By Bill Cormier, Associated Press
GUADALAJARA, Mexico (AP) Hemisphere opened the meeting of the region's leading press group on Sunday by denouncing unsolved journalist slayings and criticizing the erosion of press freedom.
Cuban guidelines for foreign correspondents, a bid by Venezuela to impose an ethics code on reporters and the Jan. 25 killing of an Argentine photojournalist dominated discussion at Sunday's gathering of the Inter American Press Association.
Bartolome Mitre, publisher of Argentina's daily La Nacion, told some 500 publishers and editors gathered for the meeting that journalists in his country had been targeted by some 30 attacks or threats.
The killing of Jose Luis Cabezas, a photographer who was found shot and burned in an Argentine resort while probing suspected government corruption, caused an international outcry.
Despite pressure by the Miami-based IAPA, and public protests in Argentina, Mitre said Sunday that there has been no substantive progress toward bringing Cabezas' killers to justice.
The failure to arrest the killers and the unprecedented number of attacks or threats against journalists, "have wounded the full exercise of press freedom in Argentina,'' Mitre said.
In addition to Cabezas, ten journalists three in Mexico, two in Guatemala and one in El Salvador killed between March and October, said Danilo Arbilla, head of the IAPA's Freedom of the Press Committee.
"The numbers speak for themselves,'' said Arbilla, editor of the Uruguayan weekly Busqueda.
"Because of the events of recent months and the threats that hang over a free press in the immediate future, we find ourselves, lamentably, before a difficult task,'' he said.
Arbillo singled out Mexico as a country in the region where press freedom is in particular jeopardy, saying at last four journalists were abducted, three threatened with death and 20 assaulted in the past six months.
President Ernesto Zedillo earlier promised an IAPA delegation in Mexico City that the attacks would be investigated, a promise he was expected to reiterate in a speech to the full assembly on Tuesday.
On a recent visit to France, Zedillo was harshly criticized by European human rights groups for what they called his failure to defend press freedom in Mexico.
Concern over human rights in Mexico has grown following attacks on at least five journalists investigating the Sept. 8 shooting deaths or disappearances of six men from a Mexico City slum. The victims were last were last seen in police custody.
Arbilla also criticized attempts by Venezuelan President Rafael Caldera to impose an ethics code on that nation's press calling the move a bid to confuse Venezuelans about a press devoted to the truth.

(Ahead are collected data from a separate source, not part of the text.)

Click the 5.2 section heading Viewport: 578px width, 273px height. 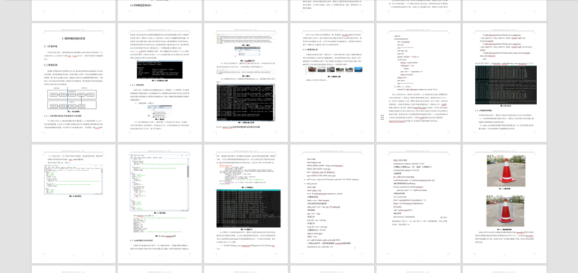(49, 64)
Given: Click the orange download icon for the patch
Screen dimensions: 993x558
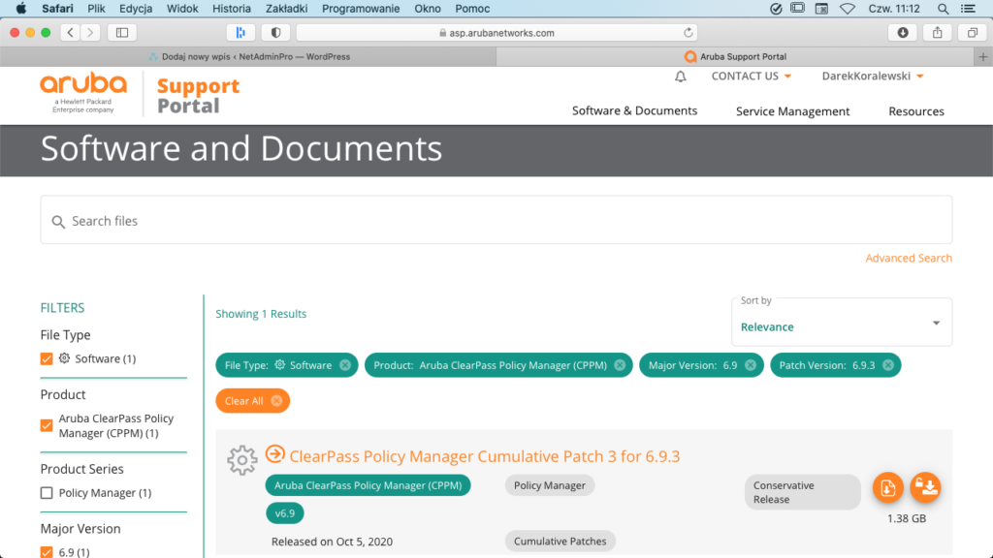Looking at the screenshot, I should (x=887, y=488).
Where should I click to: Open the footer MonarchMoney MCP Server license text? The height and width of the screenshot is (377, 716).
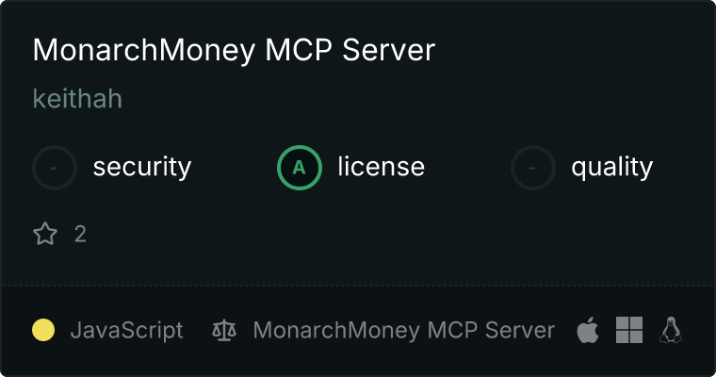click(403, 331)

"We must confront this initiative and make our governments and nations see the danger that this idea poses for democracy'' in the region, he said.

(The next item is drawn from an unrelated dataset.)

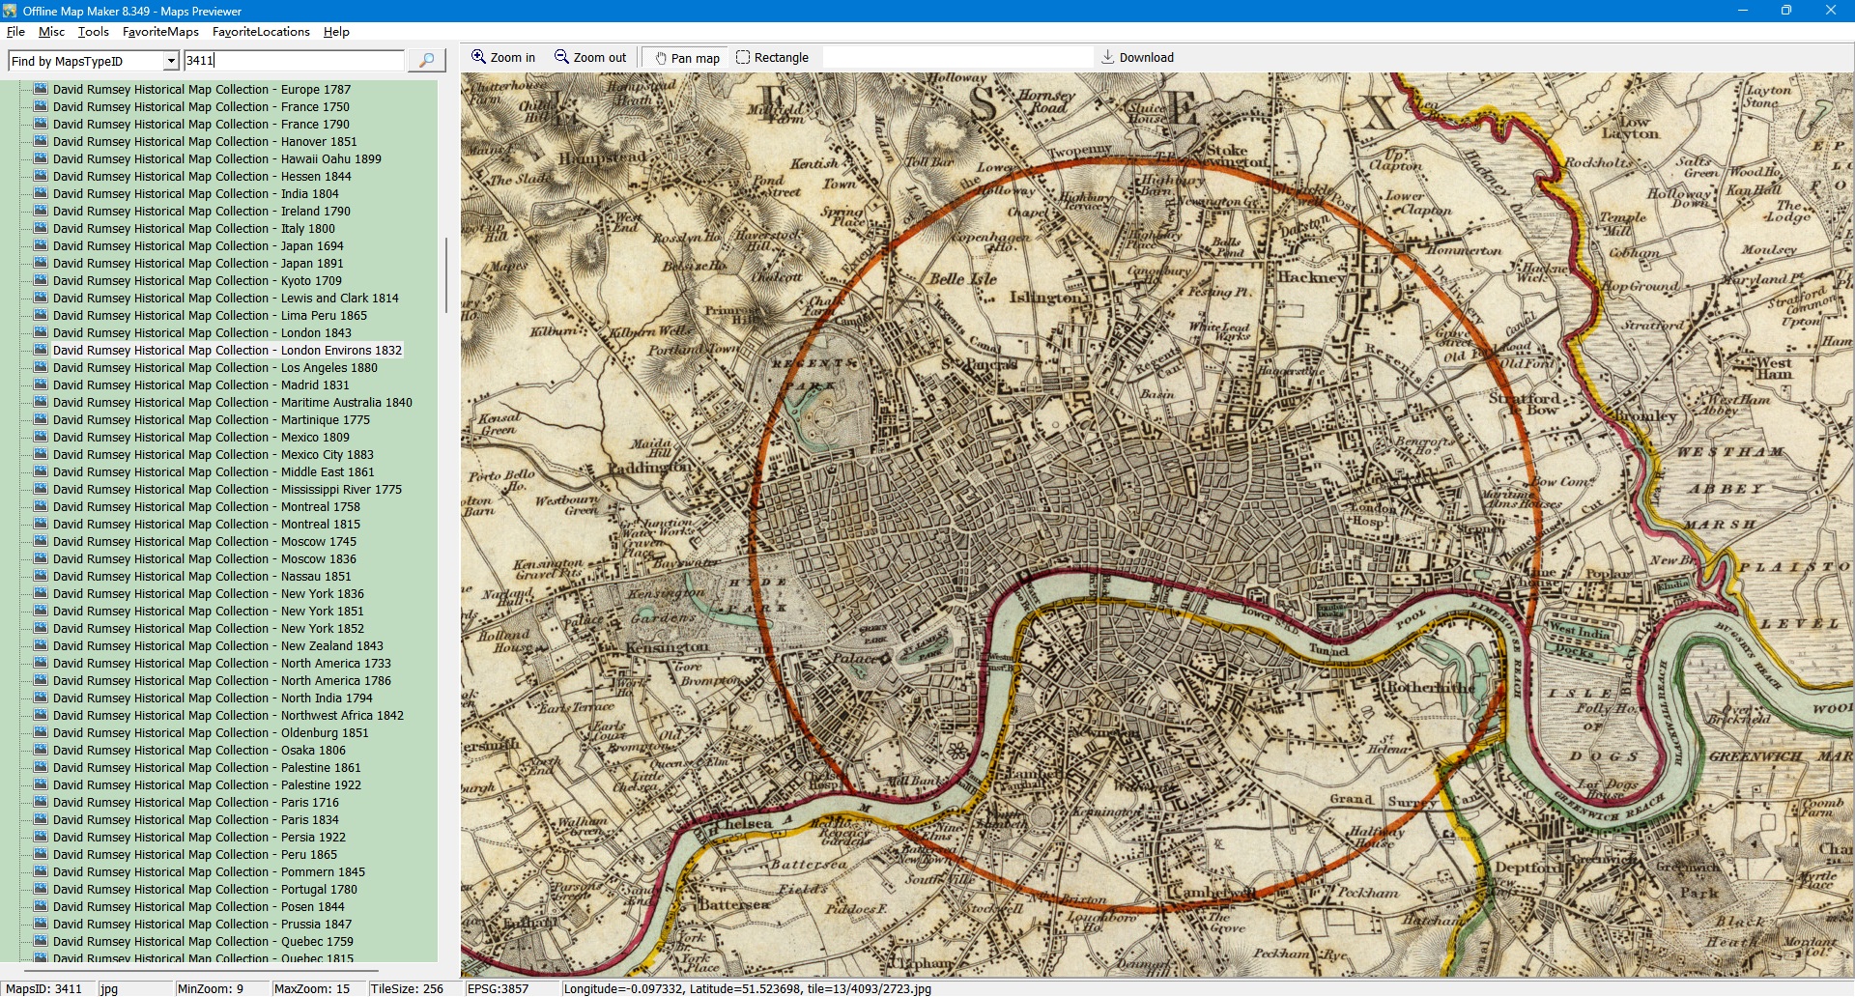Open the FavoriteMaps menu
The image size is (1855, 997).
pos(160,32)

"Surely his idea of truthful information would receive the support of Fidel Castro,'' said Arbilla, noting Cuba government's recently announced conduct code for foreign journalists.

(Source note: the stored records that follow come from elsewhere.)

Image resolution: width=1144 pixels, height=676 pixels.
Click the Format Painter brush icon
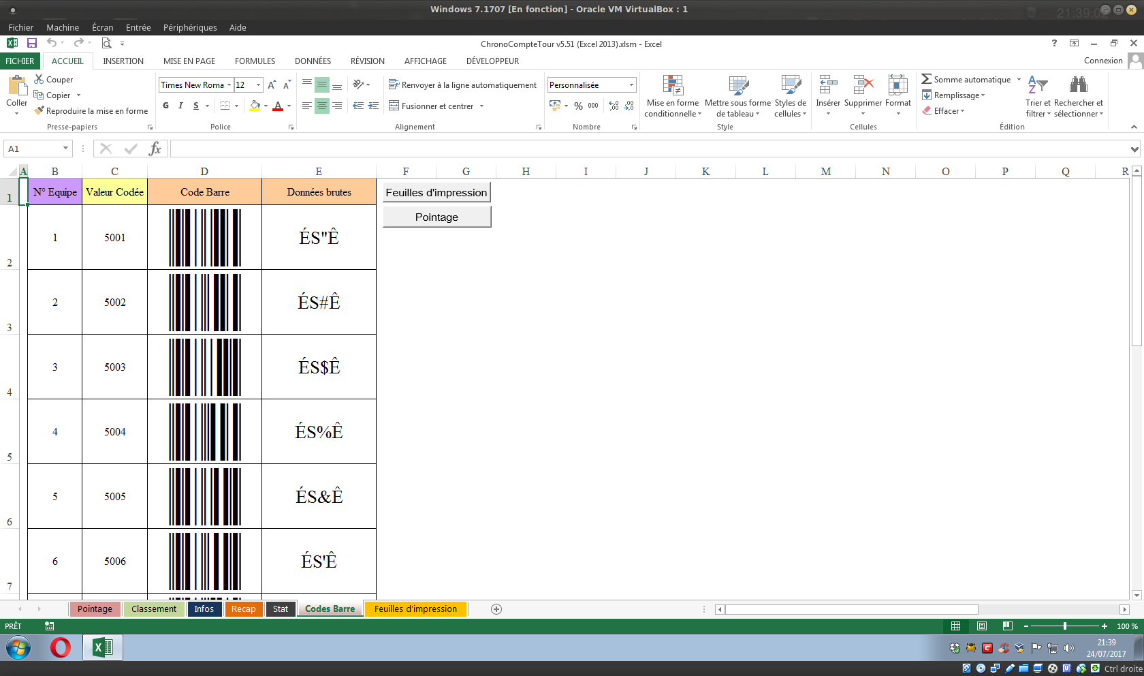(x=39, y=110)
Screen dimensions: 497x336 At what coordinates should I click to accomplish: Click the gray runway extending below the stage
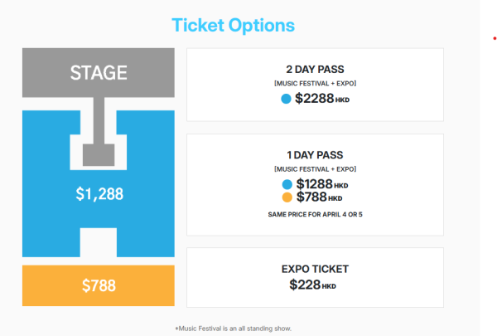point(99,133)
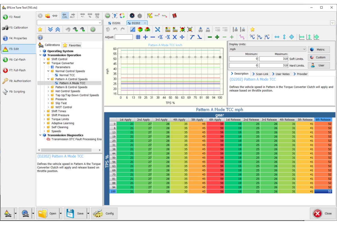Open the Display Units mph dropdown

pos(267,49)
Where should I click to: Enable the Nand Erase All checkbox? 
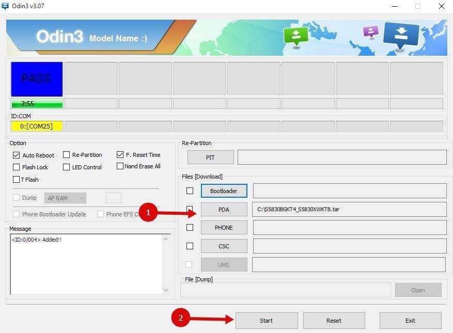pyautogui.click(x=120, y=166)
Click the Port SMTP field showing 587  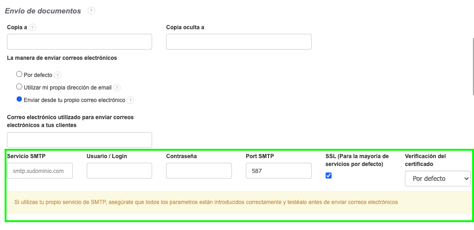coord(278,171)
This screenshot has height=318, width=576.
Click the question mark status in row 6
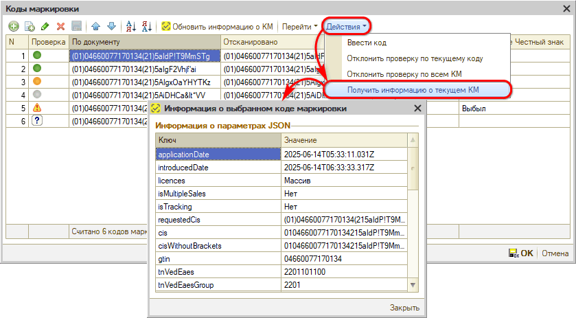[37, 121]

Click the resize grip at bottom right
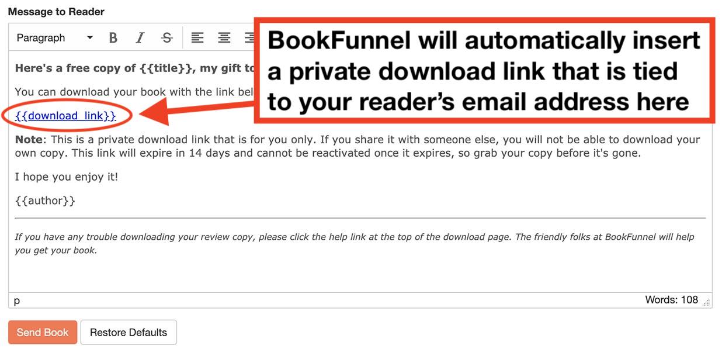point(707,302)
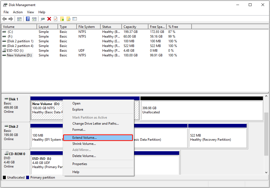
Task: Sort the list by Capacity column header
Action: [130, 27]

Free press advocates have criticized the code, which demands that foreign correspondents work "with objectivity .. in accordance with the norms and regulations'' of Cuba.
Several panelists called for a free and independent press in Cuba, where numerous journalists have been arrested trying to report independently of state-controlled media.
Voicing concern about the state of press freedom elsewhere in the Caribbean, IAPA announced Sunday it would send a delegation to Puerto Rico to investigate alleged government retaliation against the newspaper El Nuevo Dia. A date for the mission was not immediately announced.
El Nuevo Dia representatives say that the Puerto Rican government cancelled a paid advertisement in the paper on April 14, shortly after it published investigative reports about alleged irregularities in tax payments by government telephone workers.
The government has said that its withdrawal of the advertisement was part of a "marketing strategy'' that had nothing to do with El Nuevo Dia's stories.
Editors and publishers at Sunday's meeting said the threats against press freedom are among the scourges yet to be eradicated in the region after the end to an era of dictatorships and the blossoming of democracy and free trade.
The IAPA meeting continues through Wednesday.